I don't think this is fair on electronic dance music at all. sure, if you look
in the top 10 singles, it might be quite same-y, but if you branch out into
the albums and the world of the sub-genres of electronic dance music, you find
a world rich with imagination and experimentation:

VNV Nation's album "Automatic" took the futurepop genre and incorporated
elements from steam punk and art deco type themes. Whilst still recognisably
them, it was a significant break from their previous work.

On that theme, steampunk is breaking through, sometimes closer to dark
cabaret, other times mixing in diesel/valvepunk elements and turning to the
electronic dance scene.

Mind.In.A.Box - whilst perhaps THE canonical example of robotic voices in the
modern electronic dance scene, they experiment with bringing back the prog -
the epic story telling and experimentation.
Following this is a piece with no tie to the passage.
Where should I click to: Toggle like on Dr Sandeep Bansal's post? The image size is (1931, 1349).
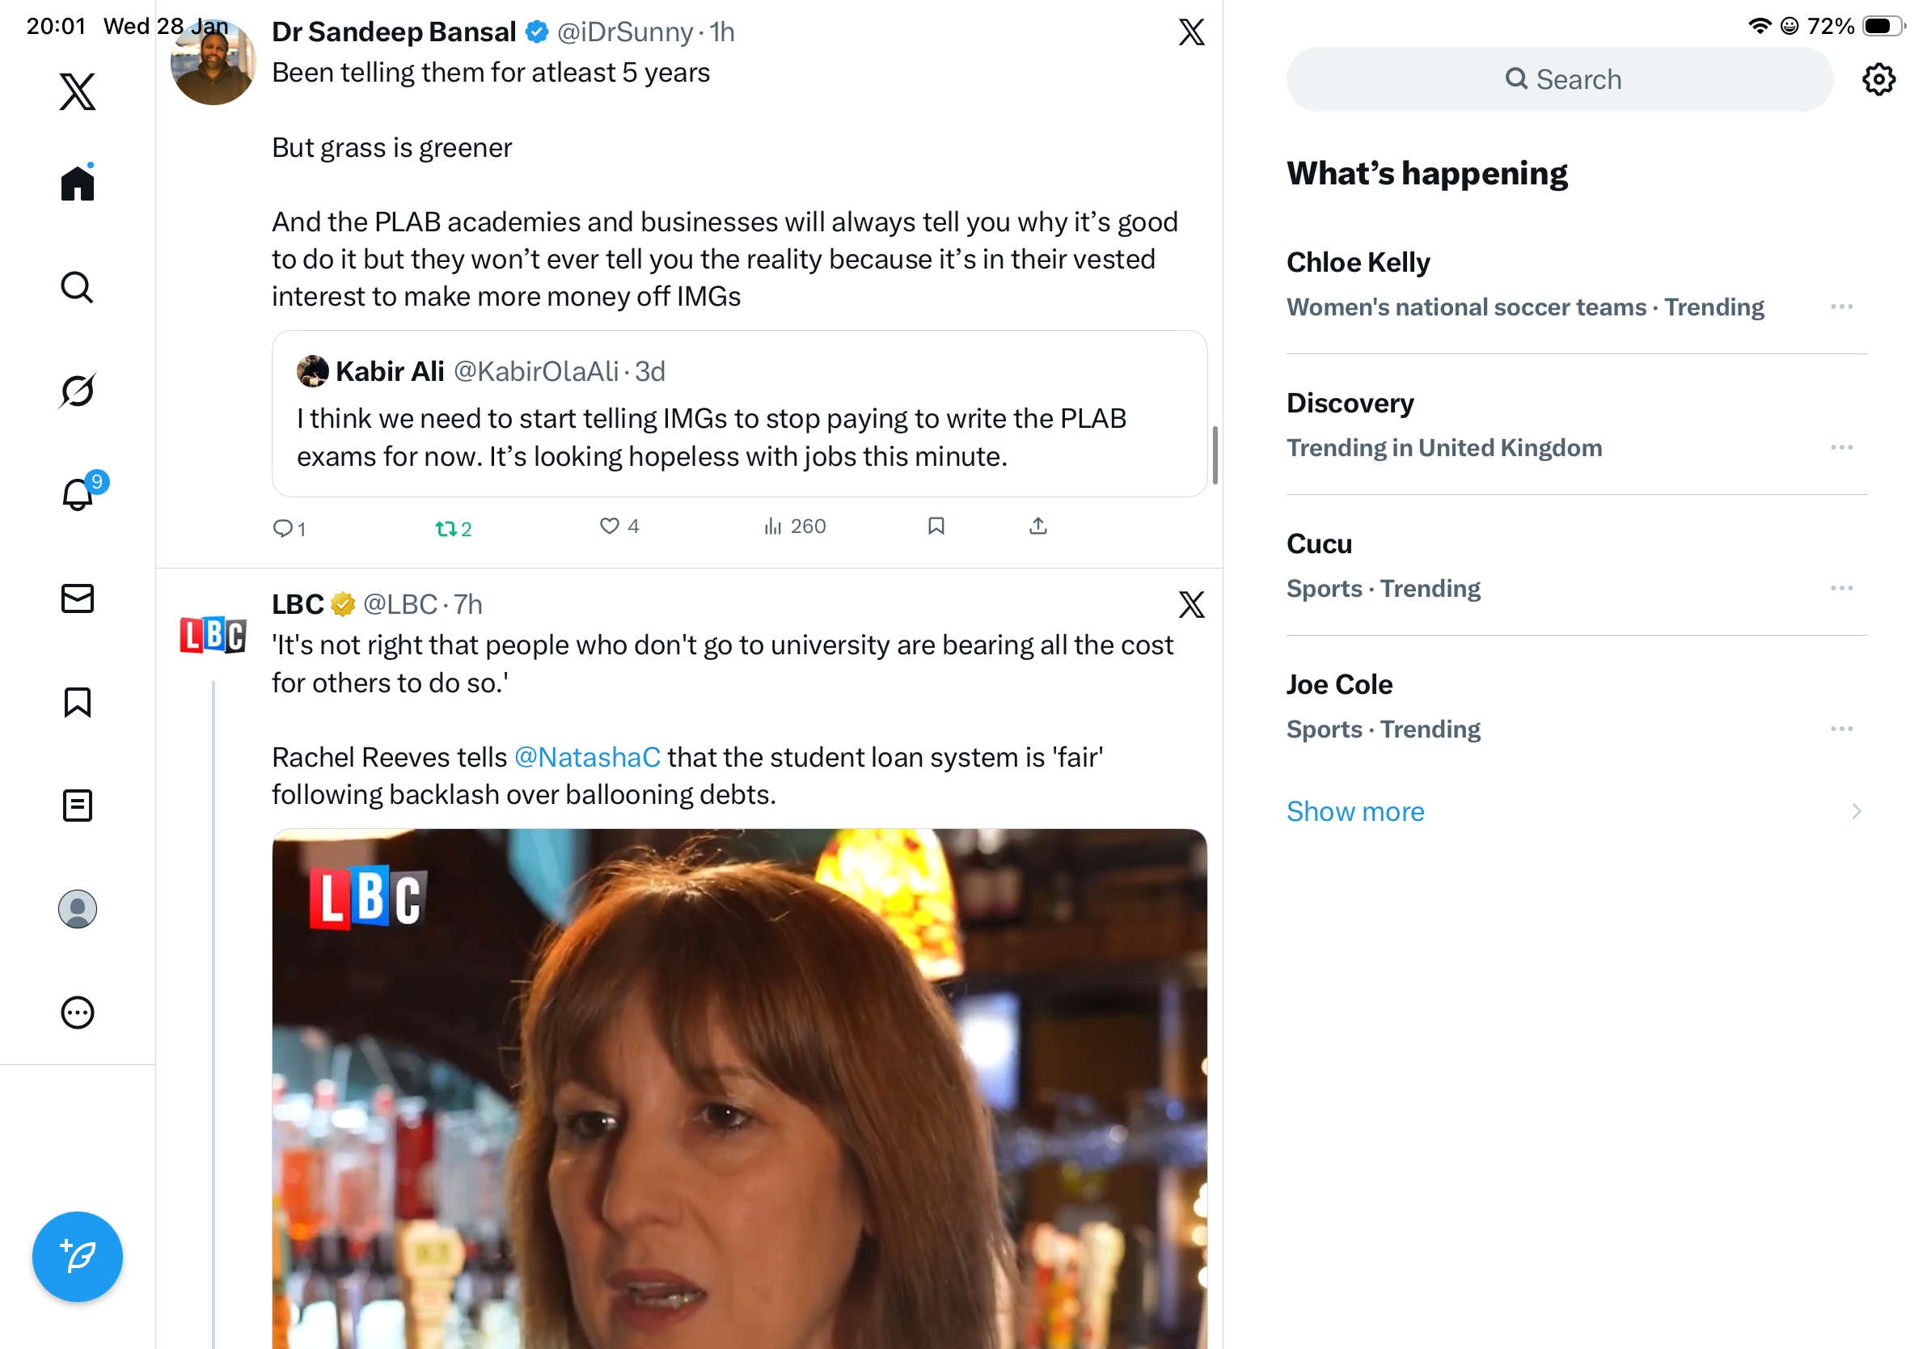point(609,526)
Numerous bands are trying to find a middle ground between hardcore and
industrial/futurepop, perhaps most notably Uberbyte. Their latest album, Five
Year Plan, divided critics and fans alike by experimenting across many genres
and styles.

The irony, however, is that the more things change, the more things stay the
same. Listen to Utah Saint's first two albums, and you'll hear them creating
glitch and futurepop, well before those genres really came into being. A lot
of modern dubstep/brostep would actually fit nicely in the middle of a mid-90s
Jungle set.

So in this respect, Daft Punk are /exactly/ like Apple - merging the best of
what has been proven to work (rather than truly innovating), and creating a
highly polished product that's finally ready for the masses.

------
stellar678
If anything, it's simply the brilliant orchestration of this product release
that is so Apple-like.

Starting with the Internet rumor mill for the last 6 years, the thoughtfully-
placed but cryptic ad buys, the slow drip of new information over a couple
months, then the collaborator videos providing an inside view and stoking the
excitement. It definitely feels a bit like how new Apple products have come
into existence.

------
fumar
I was born in 1987. At the age of 12, I discovered Daft Punk's Homework. I
carried that album everywhere, on my Minidisc, Sony Walkman, and Sony Discman.
When Discovery came out, I was in Mexico, and the only copy I could find was a
bootleg. It blew my mind. Those two albums would solidify my music taste. They
became my musical reference point.

By the time Human After All was released, I had explored other electronic
artists and genres. The album barely registered a blip on my radar. I still
consider myself a Daft Punk fan. I look forward to R.A.M. But, I can't help
but feel like this "collaboration" album is going to let me down.

------
nazka
It is for me a serious lesson on the power to deliver a product. A great
combinaison between a quality product and a marketing speaking the same
language than the product (so the future customers) and at the same time
increasing its hypothetical value. There are many stuff to learn here I think.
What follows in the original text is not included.